L’histoire pas d’allure du marathon olympique de 1904

La course, de nos jours, c’est pu qu’une affaire! Tu peux pas juste te lâcher sur le trottoir un samedi matin en coton ouaté avec les vieux chouclaques que t’as trouvés en liquidation chez Sports Experts en 2003, la dernière fois qu’y t’a pogné l’envie d’aller au gym. Oh non! Ça te prend un ti kit en dry fit coordonné avec des souliers fluo qui ont l’air de des Hot Wheels achetés au Coin des coureurs avec l’aide de Jean-Simon, un grand slaque sympathique qui fait des ultramarathons de malade dans le désert pis qui étudie en physio. Faut que tu lises la revue Runner’s World, faut que tu t’achètes un sac banane high-tech pour tes bouteilles d’eau pis des ti gels avec des électrolytes. Ah, pis t’es pas un vrai tant que tu t’es pas mis des plasteurs sur les mamelons.

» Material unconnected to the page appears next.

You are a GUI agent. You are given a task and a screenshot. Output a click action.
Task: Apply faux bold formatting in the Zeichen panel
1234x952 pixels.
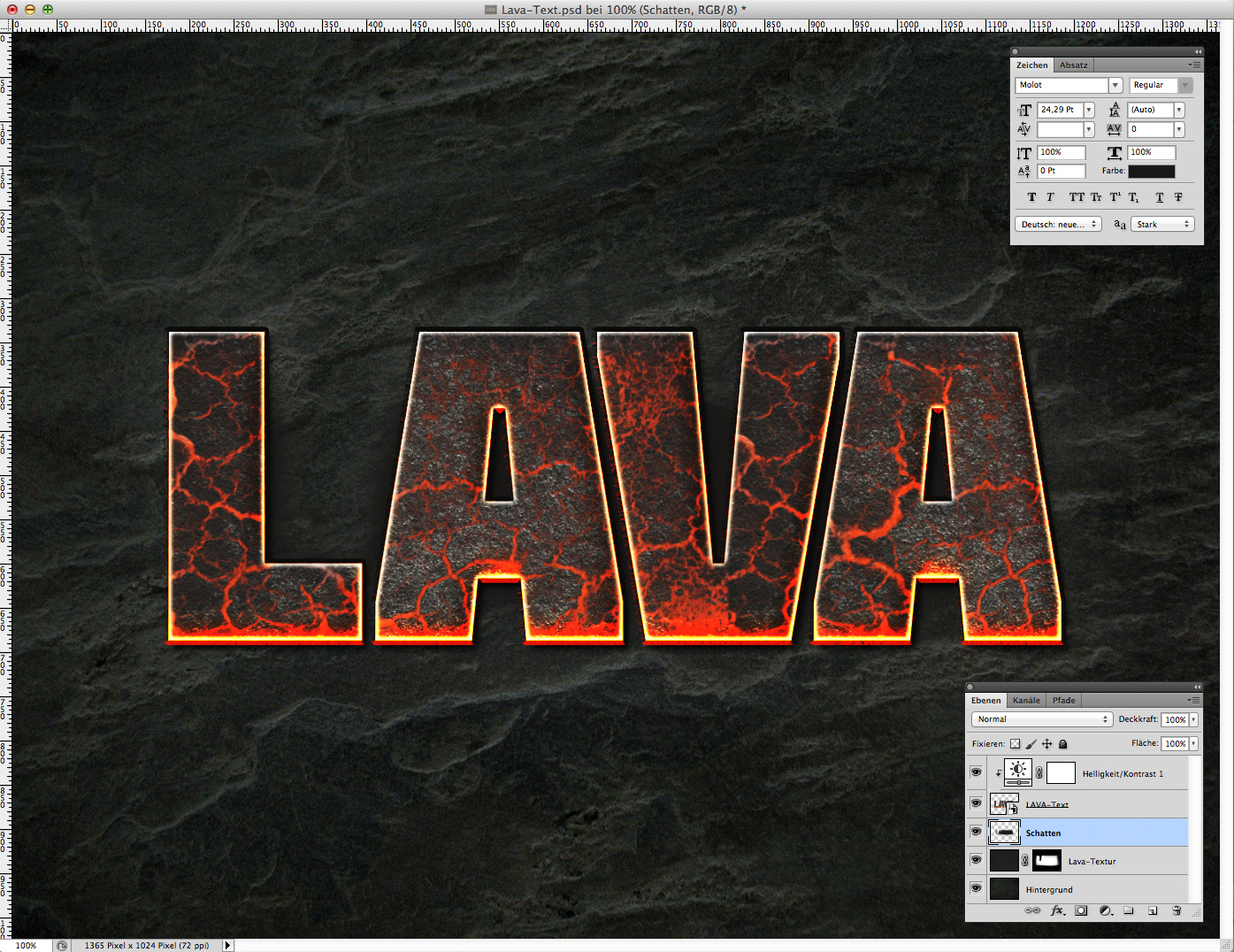coord(1031,196)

Par contre, ça a pas toujours été de même.

Pour vous donner une idée, au marathon olympique de 1904 à St. Louis, aux États-Unis, y’a un facteur cubain qui s’est pointé à la ligne de départ avec un gilet à grand’ manches lousses, des culottes longues qu’il avait coupées aux genoux pour faire comme des shorts, un béret pis des bottines. On était loin du ti kit en dry fit.

Félix Carvajal

Mais, entre vous pis moé, son linge était probablement l’affaire la moins bizarre de ce marathon-là : en fait, du début à la fin, ce fut un chiard que tout le monde aurait mieux aimé oublier.

Dans ce temps-là, le marathon, c’était l’épreuve reine des Jeux, mais à St. Louis, tout se passa tellement tout croche qu’on aurait dit que ça avait été organisé par ton mononcle alcoolique dans les trails de quatre-roues en arrière de chez eux pour le Festival du frappe-à-bord avec une commandite du garage Wilbrod Brodeur pis du dépanneur Chez Ginette.

Sur la ligne de départ, y’avait quelques marathoniens expérimentés, comme les Américains Thomas Hicks et William Garcia. Mais sinon, la majorité des coureurs qu’y avait là auraient jamais fait la sélection olympique d’à c’theure. Entre autres, y’avait :

  • Fred Lorz, un Américain qui s’entraînait de nuite après la job pis qui s’était qualifié en gagnant une course « spéciale » de 8 km qui avait rien à voir avec un marathon;
  • dix Grecs qui avaient jamais couru un marathon de leur vie;
  • Len Taunyane pis Jan Mashiani, deux Sud-Africains noirs qui se pointèrent nu-pieds;
  • pis, ben sûr, notre facteur cubain de tantôt, Félix Carvajal, qui avait perdu toute son argent en jouant aux dés en arrivant à la Nouvelle-Orléans pis qui avait dû se rendre à St. Louis sur le pouce, sans manger.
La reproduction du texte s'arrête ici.